## Document passage
►

Observing a Triangle pattern is a good method to achieve it

Prices do not move in single line. After moving in one direction for a while, they tend to consolidate before a fresh move. While they mark time, they form a distinct pattern. Consolidation periods are great for capturing potential, because the burst of directional action that follows can last for an extended period.

When looking at the consolidation phase, various patterns and formations that can occur on price graphs often look unreliable on their own. It is difficult to ascertain if the pattern

will ultimately point to a continuation of the trend or a reversal of the price trend. In such cases, one reliable continuation pattern can be of much help.

 

There are three types of triangle patterns:

* Symmetrical triangle

* Ascending triangle

* Descending triangle

Let us first look at the symmetrical triangle pattern. This contains at least two lower highs and two higher lows. When these are connected, the lines converge as they are extended and the symmetrical triangle takes shape. Sometimes, symmetrical triangles mark important trend reversals. But, they more often mark a continuation of the current trend. Regardless of the nature of the pattern, continuation or reversal, the direction of the next major move can only be determined after a valid breakout.

For a valid continuation pattern, an established trend should exist. The trend can be established on the longer time frames, as on daily, weekly, monthly charts, etc or it can be on shorter time frames, as on intraday 60 minutes, five minutes, etc and accordingly, the degree of up move and down move is then measured, depending on the time frame. The trend can be either upside or downside.

A minimum of two points is required to form a trend line and two trend lines are required to form a symmetrical triangle. Therefore, a minimum of four points are required to form a symmetrical triangle. The second high should be lower than the first and the upper line should slope down. The second low should be higher than the first and the lower line should slope up. Ideally, the pattern will form with six points before a breakout occurs.

BREAKOUT
After the breakout (up or down), where support or resistance gets crossed, the price often comes to retest the breakout level and at that time, the support violation level becomes resistance in the downtrend, and the resistance violation level becomes support in the uptrend. The trendline used in the formation of a triangle helps in identifying the same.

As the symmetrical triangle extends and the trading range contracts, volumes should start to reduce. This refers to the silence before the tornado, or the tightening consolidation before the breakout. Increased volume at the time of breakout confirms the continuation of trend and is often more reliable.

◄

## Data extract
►

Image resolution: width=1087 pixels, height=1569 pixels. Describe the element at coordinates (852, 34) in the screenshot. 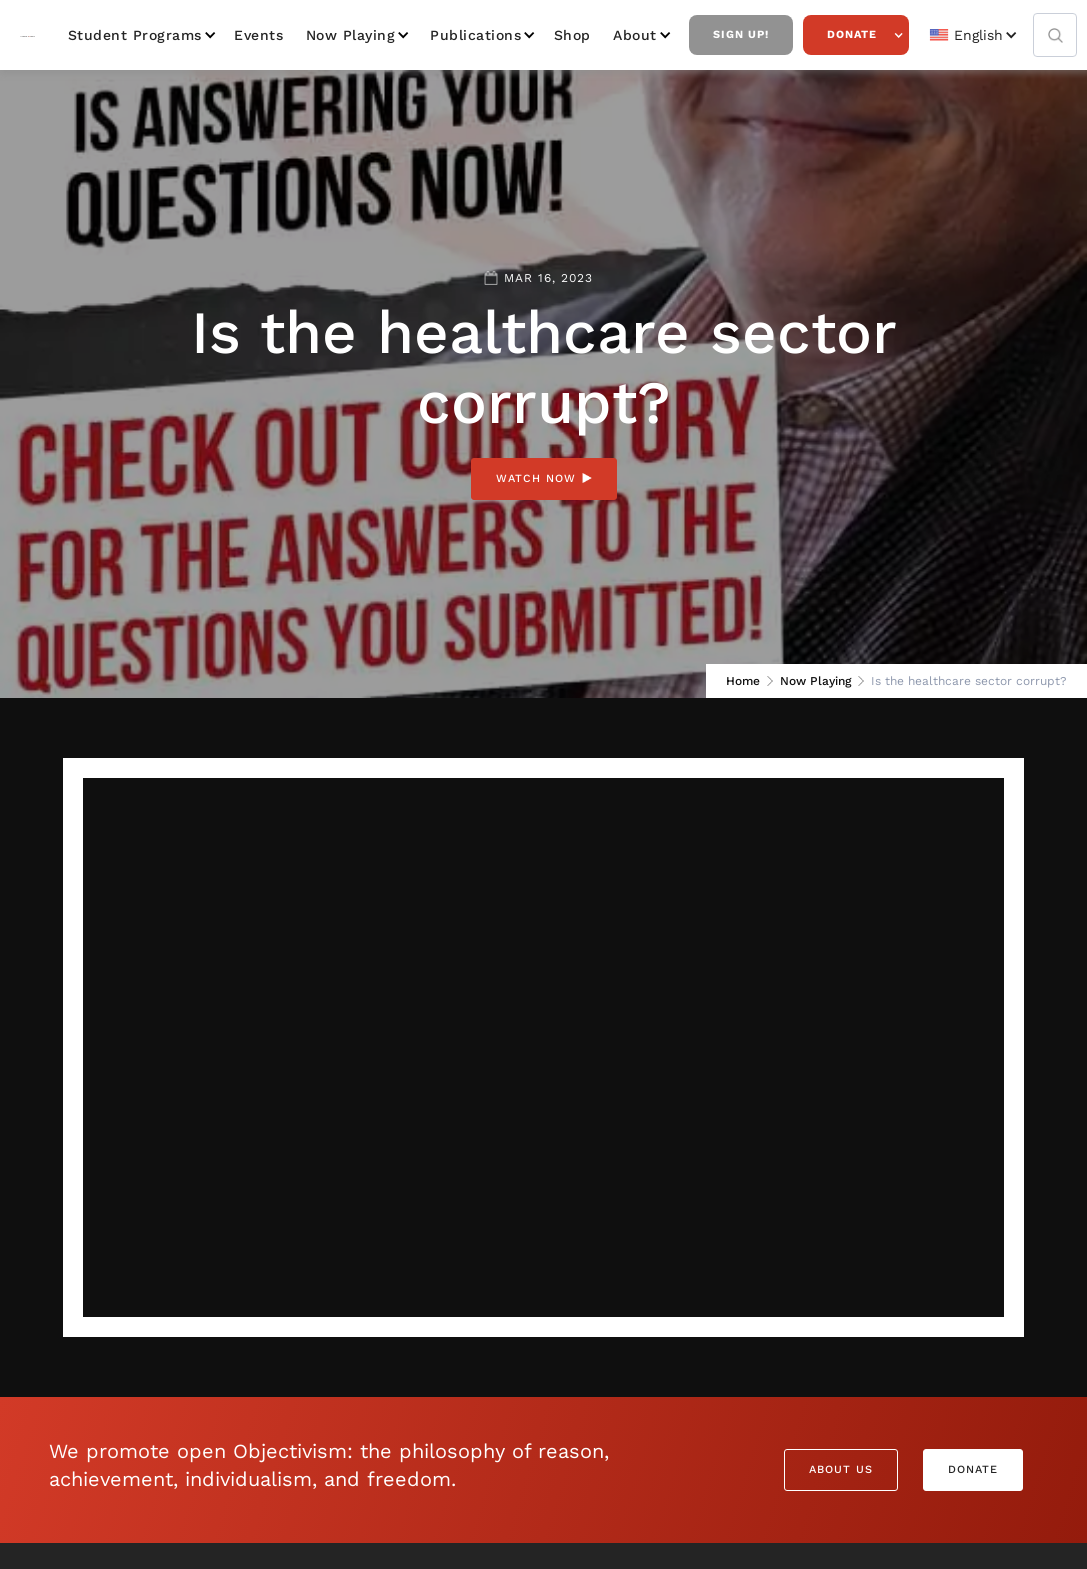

◄

## Task set
- A) Do these statements agree with the triangle pattern passage? Give yes or no for each, with the deciding words of the passage quoted exactly.
(i) At least four points are needed to form a symmetrical triangle.
(ii) Symmetrical triangles more often mark trend reversals than continuations.
(iii) Volume should rise as the trading range of a symmetrical triangle contracts.
- B) Please resume the triangle pattern passage, starting after its last sentence.
The listing is separate from the triangle pattern passage.

## Final results
- A)
(i) Yes: "a minimum of four points are required to form a symmetrical triangle"
(ii) No: "But, they more often mark a continuation of the current trend."
(iii) No: "As the symmetrical triangle extends and the trading range contracts, volumes should start to reduce."

- B)
The target can be measured by taking the widest vertical distance of the symmetrical triangle and this is then added to the breakout level.

In case of breakout towards the upside, any close below the trendline sloping upwards adjoining the rising lows should be used as a stoploss for any long positions. While in case of a downside breakout, a close above the trendline sloping downward adjoining the falling highs should be used as a stoploss for any short position.

ASCENDING TRIANGLE
The ascending triangle is a bullish formation that usually forms during an uptrend as a continuation pattern. There are instances when ascending triangles form as reversal patterns at the end of a downtrend, but they are typically continuation patterns. Regardless of where they form, ascending triangles are bullish patterns that indicate accumulation.

Because of its shape, the pattern can also be referred to as a right-angle triangle. Two or more equal highs form a horizontal line at the top. Two or more rising troughs form an ascending trend line that converges on the horizontal line as it rises.

DESCENDING TRIANGLE
The descending triangle is a bearish formation that usually forms during a downtrend as a continuation pattern. There are instances when descending triangles form as reversal patterns at the end of an uptrend, but they are typically continuation patterns. Regardless of where they form, descending triangles are bearish patterns that indicate distribution.

If traders remain calm and observe the consolidation patterns carefully, they can certainly profit immensely from the storm that follows.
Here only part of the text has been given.